Yesterday's reading assignment stopped just short of introducing Type I and Type II errors. These are hard to keep straight, and even most researchers have to think hard before explaining the difference. An analogy with diagnosing appendicitis may help. Doctors have difficulty in distinguishing various forms of severe stomach pains from appendicitis.

Type I: A doctor rejects the hypothesis that the patient has appendicitis and fails to operate. The patient did have it and died.
Type II: A doctor accepts the hypothesis that the patient has appendicitis and operates. The patient didn't have it, and the operation was unnecessary, painful, and costly.
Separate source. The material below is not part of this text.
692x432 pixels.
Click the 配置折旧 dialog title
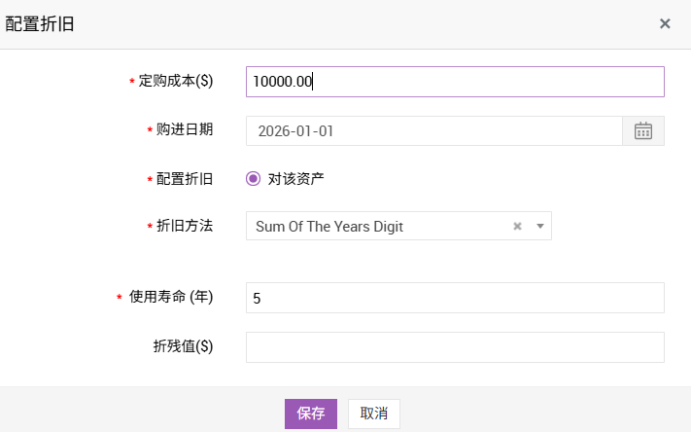pos(40,24)
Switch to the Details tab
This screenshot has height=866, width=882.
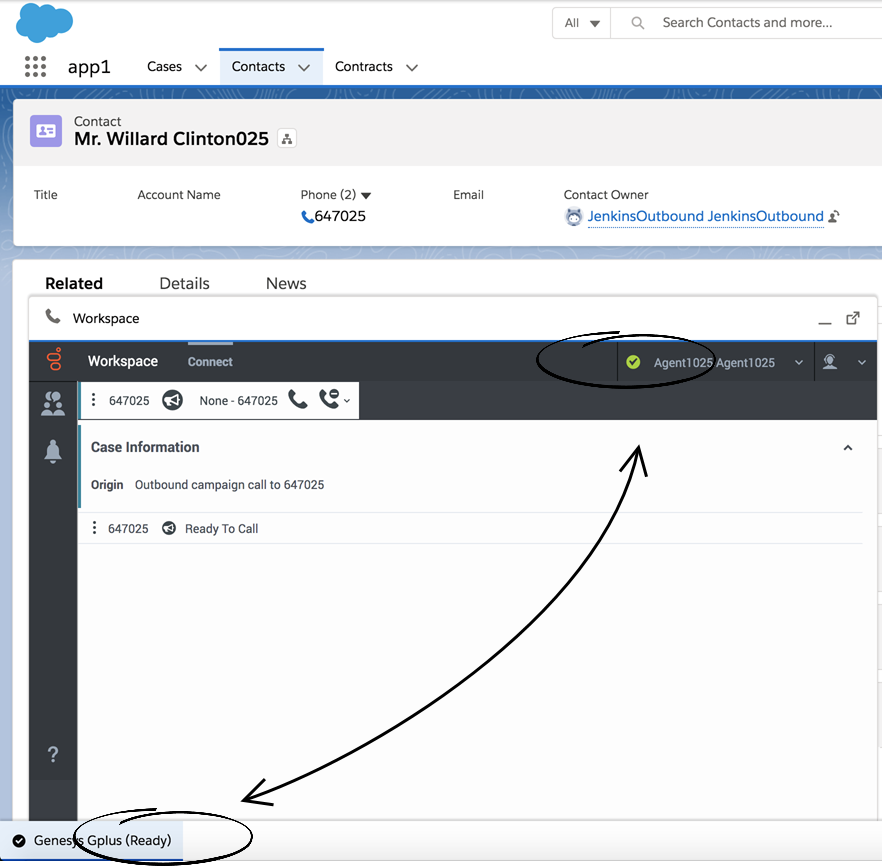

The term alpha is attached to the significance of Type I errors and beta to Type II errors. The researcher is free to establish alpha and thus to control the probability of a Type I error. But the situation is more complicated with the probability of a Type II error, which depends on the sample size (among other factors). On pages 321-323, Schmidt explains how sample size figures into the calculation, but you need not know the calculation.


OCTOBER 31

Optional session on hypothesis testing


NOVEMBER 1
TAILS AND
PROPORTIONS

Schmidt, Ch.10: "Introduction to Hypothesis Testing: Tests with a Single Mean," only pp. 286-293.
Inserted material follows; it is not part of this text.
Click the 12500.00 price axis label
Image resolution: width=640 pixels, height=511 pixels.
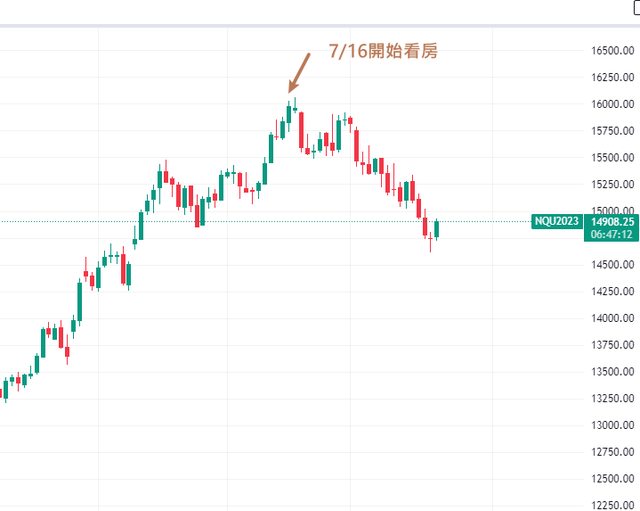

In test statistics up to now, we've assumed knowledge of the standard deviation of the variable for the population. Because we usually don't know that, we must estimate it from the sample, which introduces some additional error. So instead of the z-test, we use a procedure called the t-test. Another complication arises when we are dealing with data expressed as percentages or proportions (e.g., % of respondents with college education) rather than as interval scales (e.g., mean years of education). Fortunately, this issue is easy to handle, as Schmidt explains.


NOVEMBER 2
SIGNIFICANCE TESTS FOR CORRELATION COEFFICIENTS

Kirk, "One-Sample t and z tests and confidence interval for a correlation," portion of Chapter 11 in Statistics: An Introduction (Harcourt Brace, 1999), pp 367-369.
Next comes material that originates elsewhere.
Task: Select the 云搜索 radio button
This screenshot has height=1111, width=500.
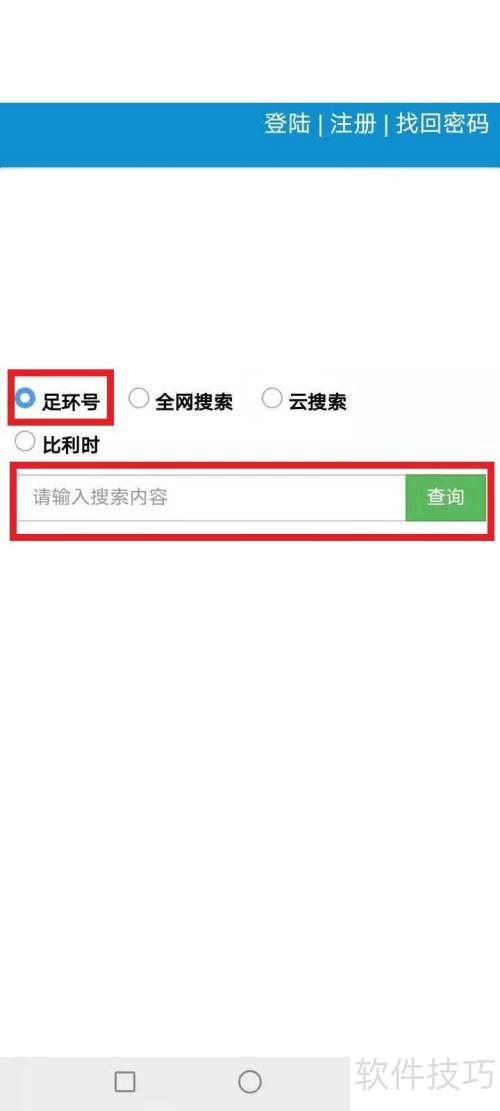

Methods of statistical analysis differ across different disciplines in the social sciences. Sociology and political science, for example, make more use of correlation than does psychology, which relies more heavily on t-tests (treated this week) and analysis of variance (treated next week). Schmidt, the pyschologist who furnished most of our readings, has a chapter on correlational analysis, but he does not deal at all with the significance of a correlation coefficient. Kirk, who is also a psychologist, devotes about three pages to the topic, which fortunately is enough for us.